Gold prices inched lower on Thursday, pressured by expectations of aggressive interest rate hikes after the U.S. Federal Reserve chief doubled down on the central bank’s fight against inflation.
Spot gold was down 0.2% at $1,832.91 per ounce by 0239 GMT. U.S. gold futures fell 0.2% to $1,834.30.
“With [Fed Chair Jerome] Powell pointing out overnight that 1% rises were a real possibility, it’s a reminder of that constant pressure on gold prices from rising interest rates,” said Michael McCarthy, chief strategy officer at Tiger Brokers, Australia.
When asked by a member of the Senate Banking Committee if the Fed could raise rates by as much as 100 basis points at once, Powell said he would never take anything off the table, and officials would make whatever moves were needed to restore price stability.
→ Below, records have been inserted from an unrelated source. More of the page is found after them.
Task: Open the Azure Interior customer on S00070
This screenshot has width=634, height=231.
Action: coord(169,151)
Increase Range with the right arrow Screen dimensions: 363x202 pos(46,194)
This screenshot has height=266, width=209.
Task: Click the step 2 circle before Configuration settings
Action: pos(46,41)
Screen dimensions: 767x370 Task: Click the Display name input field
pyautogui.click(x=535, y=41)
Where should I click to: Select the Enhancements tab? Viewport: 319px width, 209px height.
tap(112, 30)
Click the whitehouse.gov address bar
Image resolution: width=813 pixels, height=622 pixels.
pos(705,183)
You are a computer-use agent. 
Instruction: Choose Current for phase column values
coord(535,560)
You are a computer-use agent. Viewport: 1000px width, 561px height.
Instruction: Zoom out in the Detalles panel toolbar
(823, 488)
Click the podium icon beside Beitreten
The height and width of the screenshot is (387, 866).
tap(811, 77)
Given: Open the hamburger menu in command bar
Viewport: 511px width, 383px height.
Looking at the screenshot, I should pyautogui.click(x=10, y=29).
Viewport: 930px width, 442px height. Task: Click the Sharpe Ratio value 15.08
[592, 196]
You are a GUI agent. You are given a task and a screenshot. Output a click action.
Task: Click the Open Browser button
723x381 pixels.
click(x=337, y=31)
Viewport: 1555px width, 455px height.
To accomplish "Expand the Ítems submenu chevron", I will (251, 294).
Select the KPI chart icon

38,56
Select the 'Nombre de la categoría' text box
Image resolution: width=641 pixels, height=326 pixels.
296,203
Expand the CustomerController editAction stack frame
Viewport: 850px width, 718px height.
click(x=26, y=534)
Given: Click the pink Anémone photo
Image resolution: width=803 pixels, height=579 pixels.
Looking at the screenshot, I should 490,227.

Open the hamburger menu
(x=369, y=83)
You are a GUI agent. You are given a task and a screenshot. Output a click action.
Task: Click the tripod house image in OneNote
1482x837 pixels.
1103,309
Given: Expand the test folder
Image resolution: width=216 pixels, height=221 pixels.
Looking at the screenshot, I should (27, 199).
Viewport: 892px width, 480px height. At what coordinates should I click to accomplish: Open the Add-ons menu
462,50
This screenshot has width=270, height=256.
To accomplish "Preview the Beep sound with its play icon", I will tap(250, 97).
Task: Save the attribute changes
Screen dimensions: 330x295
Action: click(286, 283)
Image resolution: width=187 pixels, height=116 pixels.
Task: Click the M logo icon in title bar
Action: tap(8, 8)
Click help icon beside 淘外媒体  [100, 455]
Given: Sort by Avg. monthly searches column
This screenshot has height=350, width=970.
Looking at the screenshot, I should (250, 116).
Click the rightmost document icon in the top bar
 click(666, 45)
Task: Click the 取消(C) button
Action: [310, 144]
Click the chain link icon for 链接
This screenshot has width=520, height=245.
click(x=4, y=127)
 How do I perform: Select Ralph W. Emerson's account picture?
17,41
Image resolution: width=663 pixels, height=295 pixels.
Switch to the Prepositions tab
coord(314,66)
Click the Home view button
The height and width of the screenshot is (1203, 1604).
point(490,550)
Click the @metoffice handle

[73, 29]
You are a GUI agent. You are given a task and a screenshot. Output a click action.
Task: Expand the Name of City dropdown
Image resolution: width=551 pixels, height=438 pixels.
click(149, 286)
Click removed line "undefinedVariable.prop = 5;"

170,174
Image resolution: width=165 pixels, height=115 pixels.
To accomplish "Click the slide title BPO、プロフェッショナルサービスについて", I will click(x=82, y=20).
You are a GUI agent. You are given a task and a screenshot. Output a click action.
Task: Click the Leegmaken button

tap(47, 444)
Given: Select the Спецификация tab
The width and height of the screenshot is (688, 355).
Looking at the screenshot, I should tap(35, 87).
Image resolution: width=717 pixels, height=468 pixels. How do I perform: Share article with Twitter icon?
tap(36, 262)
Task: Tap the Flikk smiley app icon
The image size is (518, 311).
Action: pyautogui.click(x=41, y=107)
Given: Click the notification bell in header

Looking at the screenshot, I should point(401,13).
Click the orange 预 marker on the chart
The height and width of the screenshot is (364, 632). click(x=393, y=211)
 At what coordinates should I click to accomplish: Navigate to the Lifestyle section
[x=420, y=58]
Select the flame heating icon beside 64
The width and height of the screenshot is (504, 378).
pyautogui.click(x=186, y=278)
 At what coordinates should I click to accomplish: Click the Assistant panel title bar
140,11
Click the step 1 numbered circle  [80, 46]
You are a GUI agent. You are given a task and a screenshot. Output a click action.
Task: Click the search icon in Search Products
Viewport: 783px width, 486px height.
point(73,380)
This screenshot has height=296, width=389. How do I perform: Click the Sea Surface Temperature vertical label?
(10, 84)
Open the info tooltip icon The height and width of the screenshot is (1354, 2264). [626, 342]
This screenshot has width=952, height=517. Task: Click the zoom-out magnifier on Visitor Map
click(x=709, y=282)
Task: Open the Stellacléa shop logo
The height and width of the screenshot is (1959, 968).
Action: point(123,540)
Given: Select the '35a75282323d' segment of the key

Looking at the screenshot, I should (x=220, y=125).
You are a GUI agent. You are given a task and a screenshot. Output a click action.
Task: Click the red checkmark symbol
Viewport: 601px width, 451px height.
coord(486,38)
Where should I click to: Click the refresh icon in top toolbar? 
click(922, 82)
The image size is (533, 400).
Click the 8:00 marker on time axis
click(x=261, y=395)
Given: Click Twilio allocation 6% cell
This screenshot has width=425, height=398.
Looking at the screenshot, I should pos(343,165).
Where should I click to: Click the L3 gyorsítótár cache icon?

Gold is often viewed as a hedge against inflation and a safe haven during economic crises, like recession, but saw some gains after Powell’s statement as Treasury yields bore the brunt of it.
Higher interest rates and bond yields raise the opportunity cost of holding bullion, which yields no interest.
Powell is due to testify again in Washington D.C. later on Thursday.
“Gold is expected to follow the commodity complex down. It is more likely for gold to trade below $1,800/oz in the next two weeks than not,” said Michael Langford, director at corporate advisory AirGuide.
“Gold is crypto for [Baby] Boomers, it has no meaningful industrial usage and is a psychological store of value much in the same way crypto was for the younger generation.”
The dollar steadied at elevated levels after some losses in the previous session, limiting demand for greenback-priced bullion among buyers holding other currencies.
Spot silver dipped 0.5% to $21.28 per ounce, platinum fell 0.3% to $923.62, and palladium was flat at $1,864.18.